TASK ITEM:
Write out, word for word, every line in the data below from the one containing "Image resolution: width=392" to the one containing "You are a computer-use agent. The height", both of them included.

MATERIAL PROVIDED:
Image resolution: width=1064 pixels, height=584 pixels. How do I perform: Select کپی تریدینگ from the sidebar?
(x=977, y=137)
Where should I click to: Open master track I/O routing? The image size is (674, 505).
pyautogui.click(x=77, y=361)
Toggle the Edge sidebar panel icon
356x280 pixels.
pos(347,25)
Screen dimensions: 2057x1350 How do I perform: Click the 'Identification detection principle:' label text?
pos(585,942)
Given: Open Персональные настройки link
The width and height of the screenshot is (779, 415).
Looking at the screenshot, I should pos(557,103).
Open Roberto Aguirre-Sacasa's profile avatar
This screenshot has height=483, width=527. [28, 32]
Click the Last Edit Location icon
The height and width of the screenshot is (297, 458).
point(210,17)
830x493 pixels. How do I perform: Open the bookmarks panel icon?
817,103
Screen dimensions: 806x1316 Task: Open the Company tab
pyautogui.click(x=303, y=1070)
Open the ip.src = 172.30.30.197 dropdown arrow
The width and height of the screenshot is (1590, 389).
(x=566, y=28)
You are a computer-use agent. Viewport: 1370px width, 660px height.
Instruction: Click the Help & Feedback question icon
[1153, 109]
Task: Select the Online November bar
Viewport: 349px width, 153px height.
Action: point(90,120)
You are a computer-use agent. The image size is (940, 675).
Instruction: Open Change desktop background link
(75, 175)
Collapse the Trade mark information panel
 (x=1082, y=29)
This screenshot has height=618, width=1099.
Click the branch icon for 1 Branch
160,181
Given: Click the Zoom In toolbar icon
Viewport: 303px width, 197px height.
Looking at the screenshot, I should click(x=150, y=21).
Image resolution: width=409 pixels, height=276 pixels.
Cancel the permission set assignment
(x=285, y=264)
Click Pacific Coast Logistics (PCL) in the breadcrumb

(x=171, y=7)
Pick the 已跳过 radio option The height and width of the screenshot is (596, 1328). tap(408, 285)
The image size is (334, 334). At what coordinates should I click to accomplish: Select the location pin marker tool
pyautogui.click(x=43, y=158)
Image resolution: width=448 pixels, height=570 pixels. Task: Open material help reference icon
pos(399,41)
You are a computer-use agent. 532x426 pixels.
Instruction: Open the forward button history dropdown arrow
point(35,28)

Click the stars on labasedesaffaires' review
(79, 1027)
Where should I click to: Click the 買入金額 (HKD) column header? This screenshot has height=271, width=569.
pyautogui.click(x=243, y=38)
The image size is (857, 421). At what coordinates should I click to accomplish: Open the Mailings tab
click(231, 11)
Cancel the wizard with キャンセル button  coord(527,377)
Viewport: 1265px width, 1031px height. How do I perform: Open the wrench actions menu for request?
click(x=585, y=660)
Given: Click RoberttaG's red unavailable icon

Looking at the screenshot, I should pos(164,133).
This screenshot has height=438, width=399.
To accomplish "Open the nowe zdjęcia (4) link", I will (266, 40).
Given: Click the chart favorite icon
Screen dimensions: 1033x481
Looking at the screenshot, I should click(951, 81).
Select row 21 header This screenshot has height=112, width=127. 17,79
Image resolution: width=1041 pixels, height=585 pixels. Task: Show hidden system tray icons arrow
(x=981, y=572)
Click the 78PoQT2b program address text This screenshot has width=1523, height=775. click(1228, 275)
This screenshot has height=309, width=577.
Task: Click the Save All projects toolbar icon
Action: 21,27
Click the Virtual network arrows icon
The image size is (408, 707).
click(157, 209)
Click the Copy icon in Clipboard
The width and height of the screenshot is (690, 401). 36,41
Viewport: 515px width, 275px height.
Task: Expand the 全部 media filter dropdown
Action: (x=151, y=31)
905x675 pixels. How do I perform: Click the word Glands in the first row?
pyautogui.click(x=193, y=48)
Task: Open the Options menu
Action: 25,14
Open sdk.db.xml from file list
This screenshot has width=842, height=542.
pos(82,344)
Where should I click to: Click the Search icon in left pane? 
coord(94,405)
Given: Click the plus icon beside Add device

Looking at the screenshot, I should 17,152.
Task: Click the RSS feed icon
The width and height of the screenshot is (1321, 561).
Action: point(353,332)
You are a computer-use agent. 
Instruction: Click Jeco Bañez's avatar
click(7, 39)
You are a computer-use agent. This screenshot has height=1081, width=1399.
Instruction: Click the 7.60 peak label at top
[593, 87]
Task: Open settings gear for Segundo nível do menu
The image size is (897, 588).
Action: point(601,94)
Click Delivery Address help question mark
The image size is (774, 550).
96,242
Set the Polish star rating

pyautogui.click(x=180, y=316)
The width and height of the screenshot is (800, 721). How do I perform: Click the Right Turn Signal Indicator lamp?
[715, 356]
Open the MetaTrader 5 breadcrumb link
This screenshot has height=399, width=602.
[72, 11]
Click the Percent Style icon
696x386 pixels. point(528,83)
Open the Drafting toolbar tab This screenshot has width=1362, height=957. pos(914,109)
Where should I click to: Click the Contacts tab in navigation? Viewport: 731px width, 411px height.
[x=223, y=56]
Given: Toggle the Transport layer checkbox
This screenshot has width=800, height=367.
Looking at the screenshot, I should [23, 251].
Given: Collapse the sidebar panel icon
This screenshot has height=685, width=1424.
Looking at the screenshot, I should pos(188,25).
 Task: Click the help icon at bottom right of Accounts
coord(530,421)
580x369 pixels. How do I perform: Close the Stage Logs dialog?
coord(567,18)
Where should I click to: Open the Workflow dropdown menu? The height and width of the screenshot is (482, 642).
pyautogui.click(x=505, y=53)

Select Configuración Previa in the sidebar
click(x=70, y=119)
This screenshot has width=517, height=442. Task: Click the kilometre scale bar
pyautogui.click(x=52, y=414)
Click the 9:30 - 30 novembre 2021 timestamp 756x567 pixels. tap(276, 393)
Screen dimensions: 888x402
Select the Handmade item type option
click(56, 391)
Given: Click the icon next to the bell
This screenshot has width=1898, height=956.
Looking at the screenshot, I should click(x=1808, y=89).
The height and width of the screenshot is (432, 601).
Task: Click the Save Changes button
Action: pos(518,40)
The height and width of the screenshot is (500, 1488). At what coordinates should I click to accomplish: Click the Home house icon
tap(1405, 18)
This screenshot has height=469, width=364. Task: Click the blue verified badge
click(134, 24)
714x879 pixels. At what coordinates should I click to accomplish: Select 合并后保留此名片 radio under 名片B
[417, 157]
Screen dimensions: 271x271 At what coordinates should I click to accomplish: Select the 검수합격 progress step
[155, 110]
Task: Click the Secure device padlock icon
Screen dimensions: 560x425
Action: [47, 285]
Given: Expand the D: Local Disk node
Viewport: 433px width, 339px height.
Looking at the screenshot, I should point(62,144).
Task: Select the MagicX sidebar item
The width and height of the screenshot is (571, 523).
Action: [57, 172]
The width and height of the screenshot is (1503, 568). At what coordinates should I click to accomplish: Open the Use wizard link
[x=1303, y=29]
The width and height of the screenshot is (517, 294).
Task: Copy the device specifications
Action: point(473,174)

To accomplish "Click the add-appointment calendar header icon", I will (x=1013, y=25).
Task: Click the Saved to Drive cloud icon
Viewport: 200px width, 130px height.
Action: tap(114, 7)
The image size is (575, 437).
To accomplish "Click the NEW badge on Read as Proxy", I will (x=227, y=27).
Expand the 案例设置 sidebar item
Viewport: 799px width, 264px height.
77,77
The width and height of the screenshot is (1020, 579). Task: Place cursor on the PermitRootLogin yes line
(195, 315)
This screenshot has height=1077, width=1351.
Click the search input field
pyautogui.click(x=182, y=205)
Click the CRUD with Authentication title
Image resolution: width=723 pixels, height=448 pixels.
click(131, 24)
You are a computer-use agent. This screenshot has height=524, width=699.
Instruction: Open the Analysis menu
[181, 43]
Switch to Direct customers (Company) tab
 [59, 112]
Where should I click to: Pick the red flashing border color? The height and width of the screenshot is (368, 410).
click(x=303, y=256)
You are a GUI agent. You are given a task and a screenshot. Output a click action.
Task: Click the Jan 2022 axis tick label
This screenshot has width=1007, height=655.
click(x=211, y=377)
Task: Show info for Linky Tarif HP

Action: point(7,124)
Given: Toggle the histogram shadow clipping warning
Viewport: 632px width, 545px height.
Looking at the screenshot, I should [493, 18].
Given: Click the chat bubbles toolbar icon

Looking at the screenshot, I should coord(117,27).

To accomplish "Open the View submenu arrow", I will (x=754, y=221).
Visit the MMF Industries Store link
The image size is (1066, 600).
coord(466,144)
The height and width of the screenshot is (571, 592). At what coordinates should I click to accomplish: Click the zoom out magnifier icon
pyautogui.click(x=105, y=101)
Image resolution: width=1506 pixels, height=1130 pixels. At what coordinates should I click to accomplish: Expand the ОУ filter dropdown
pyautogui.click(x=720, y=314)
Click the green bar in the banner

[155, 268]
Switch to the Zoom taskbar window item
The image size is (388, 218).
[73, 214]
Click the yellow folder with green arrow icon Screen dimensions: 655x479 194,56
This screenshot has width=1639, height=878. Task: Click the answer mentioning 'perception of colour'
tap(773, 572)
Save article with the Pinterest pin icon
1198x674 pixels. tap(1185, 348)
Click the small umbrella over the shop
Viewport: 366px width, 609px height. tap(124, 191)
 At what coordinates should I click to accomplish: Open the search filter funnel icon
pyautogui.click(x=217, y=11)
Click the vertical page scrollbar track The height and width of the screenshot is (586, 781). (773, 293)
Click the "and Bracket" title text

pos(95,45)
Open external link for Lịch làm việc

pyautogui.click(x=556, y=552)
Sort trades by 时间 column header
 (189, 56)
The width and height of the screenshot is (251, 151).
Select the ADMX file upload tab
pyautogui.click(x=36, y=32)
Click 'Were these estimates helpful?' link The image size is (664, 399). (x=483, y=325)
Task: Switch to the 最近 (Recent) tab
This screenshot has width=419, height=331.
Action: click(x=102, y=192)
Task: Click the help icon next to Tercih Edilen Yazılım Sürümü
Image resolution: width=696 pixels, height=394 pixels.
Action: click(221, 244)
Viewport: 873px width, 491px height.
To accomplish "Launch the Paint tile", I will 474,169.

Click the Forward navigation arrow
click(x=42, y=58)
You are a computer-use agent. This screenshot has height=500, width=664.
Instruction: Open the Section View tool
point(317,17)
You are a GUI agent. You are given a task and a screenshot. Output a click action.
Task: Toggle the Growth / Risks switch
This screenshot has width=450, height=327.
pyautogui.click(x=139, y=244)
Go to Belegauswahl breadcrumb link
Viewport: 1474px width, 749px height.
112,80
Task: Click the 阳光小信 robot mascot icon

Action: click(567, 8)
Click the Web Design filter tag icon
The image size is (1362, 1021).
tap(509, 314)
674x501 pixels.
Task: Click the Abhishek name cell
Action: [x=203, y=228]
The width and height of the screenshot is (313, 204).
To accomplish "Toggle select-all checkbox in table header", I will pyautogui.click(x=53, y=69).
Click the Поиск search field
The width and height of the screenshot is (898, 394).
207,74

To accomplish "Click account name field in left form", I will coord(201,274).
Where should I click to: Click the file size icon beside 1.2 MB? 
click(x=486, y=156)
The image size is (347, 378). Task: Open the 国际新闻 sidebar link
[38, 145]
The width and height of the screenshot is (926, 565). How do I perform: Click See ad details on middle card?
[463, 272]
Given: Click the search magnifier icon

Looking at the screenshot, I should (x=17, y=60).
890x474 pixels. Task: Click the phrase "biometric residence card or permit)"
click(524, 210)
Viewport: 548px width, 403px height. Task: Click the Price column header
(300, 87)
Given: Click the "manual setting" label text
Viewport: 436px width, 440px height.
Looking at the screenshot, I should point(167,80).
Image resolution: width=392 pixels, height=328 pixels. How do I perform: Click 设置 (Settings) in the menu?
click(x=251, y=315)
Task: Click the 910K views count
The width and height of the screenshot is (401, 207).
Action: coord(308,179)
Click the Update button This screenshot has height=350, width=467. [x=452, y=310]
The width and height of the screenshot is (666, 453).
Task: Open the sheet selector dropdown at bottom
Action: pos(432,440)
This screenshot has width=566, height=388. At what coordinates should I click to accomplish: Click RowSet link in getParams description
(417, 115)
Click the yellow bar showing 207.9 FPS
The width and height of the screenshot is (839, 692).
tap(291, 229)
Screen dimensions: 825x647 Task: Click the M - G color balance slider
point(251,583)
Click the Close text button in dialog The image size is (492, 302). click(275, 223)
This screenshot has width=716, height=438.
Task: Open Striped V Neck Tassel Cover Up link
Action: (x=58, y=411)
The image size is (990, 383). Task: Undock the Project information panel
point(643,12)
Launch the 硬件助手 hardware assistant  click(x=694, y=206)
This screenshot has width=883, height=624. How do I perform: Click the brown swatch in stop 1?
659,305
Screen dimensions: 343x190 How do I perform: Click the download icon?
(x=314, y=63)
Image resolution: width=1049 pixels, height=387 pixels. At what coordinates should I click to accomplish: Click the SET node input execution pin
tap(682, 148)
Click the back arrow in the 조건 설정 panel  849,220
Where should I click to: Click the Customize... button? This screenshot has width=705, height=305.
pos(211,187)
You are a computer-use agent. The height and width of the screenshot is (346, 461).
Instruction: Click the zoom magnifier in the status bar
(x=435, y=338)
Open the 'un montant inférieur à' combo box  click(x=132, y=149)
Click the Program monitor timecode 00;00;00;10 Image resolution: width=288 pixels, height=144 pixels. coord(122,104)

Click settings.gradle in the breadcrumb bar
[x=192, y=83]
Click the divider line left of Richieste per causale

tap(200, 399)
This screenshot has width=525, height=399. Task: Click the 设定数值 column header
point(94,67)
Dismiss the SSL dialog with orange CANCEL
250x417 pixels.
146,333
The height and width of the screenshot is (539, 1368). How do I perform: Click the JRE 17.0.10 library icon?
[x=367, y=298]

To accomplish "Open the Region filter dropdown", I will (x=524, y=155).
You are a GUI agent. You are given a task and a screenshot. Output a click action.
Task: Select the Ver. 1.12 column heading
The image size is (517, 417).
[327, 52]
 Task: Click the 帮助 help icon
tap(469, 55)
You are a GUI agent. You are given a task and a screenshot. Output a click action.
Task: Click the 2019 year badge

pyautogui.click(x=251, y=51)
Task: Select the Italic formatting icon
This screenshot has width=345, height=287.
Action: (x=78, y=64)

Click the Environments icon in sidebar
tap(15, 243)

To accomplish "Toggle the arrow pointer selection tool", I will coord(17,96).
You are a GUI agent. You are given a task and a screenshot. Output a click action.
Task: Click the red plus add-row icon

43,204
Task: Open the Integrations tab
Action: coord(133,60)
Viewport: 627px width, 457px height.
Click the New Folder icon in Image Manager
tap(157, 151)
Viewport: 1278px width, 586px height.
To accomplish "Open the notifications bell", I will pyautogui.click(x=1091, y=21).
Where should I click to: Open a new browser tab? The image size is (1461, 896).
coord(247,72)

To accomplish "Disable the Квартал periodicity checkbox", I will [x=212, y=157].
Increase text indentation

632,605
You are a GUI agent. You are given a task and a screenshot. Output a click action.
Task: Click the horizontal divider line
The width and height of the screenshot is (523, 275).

ANSWER SECTION:
Image resolution: width=392 pixels, height=328 pixels. How do I perform: Click 设置 (Settings) in the menu?
click(x=251, y=315)
Task: Click the 910K views count
The width and height of the screenshot is (401, 207).
Action: coord(308,179)
Click the Update button This screenshot has height=350, width=467. [x=452, y=310]
The width and height of the screenshot is (666, 453).
Task: Open the sheet selector dropdown at bottom
Action: pos(432,440)
This screenshot has width=566, height=388. At what coordinates should I click to accomplish: Click RowSet link in getParams description
(417, 115)
Click the yellow bar showing 207.9 FPS
The width and height of the screenshot is (839, 692).
tap(291, 229)
Screen dimensions: 825x647 Task: Click the M - G color balance slider
point(251,583)
Click the Close text button in dialog The image size is (492, 302). click(275, 223)
This screenshot has width=716, height=438.
Task: Open Striped V Neck Tassel Cover Up link
Action: (x=58, y=411)
The image size is (990, 383). Task: Undock the Project information panel
point(643,12)
Launch the 硬件助手 hardware assistant  click(x=694, y=206)
This screenshot has width=883, height=624. How do I perform: Click the brown swatch in stop 1?
659,305
Screen dimensions: 343x190 How do I perform: Click the download icon?
(x=314, y=63)
Image resolution: width=1049 pixels, height=387 pixels. At what coordinates should I click to accomplish: Click the SET node input execution pin
tap(682, 148)
Click the back arrow in the 조건 설정 panel  849,220
Where should I click to: Click the Customize... button? This screenshot has width=705, height=305.
pos(211,187)
You are a computer-use agent. The height and width of the screenshot is (346, 461).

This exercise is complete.